- **GIVEN REQUEST**:
Quote the data from the line with "Image resolution: width=1445" up to and including the line with "Action: (719, 514)", word for word.

- **PROVIDED MATERIAL**:
START

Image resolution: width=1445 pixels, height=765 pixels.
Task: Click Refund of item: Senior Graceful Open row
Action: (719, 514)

END
START

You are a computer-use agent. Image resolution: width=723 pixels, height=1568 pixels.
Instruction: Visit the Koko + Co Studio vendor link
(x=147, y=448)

END
START

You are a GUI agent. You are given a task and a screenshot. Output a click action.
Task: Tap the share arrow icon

END

- **FINAL RESULT**:
Image resolution: width=1445 pixels, height=765 pixels.
Task: Click Refund of item: Senior Graceful Open row
Action: (719, 514)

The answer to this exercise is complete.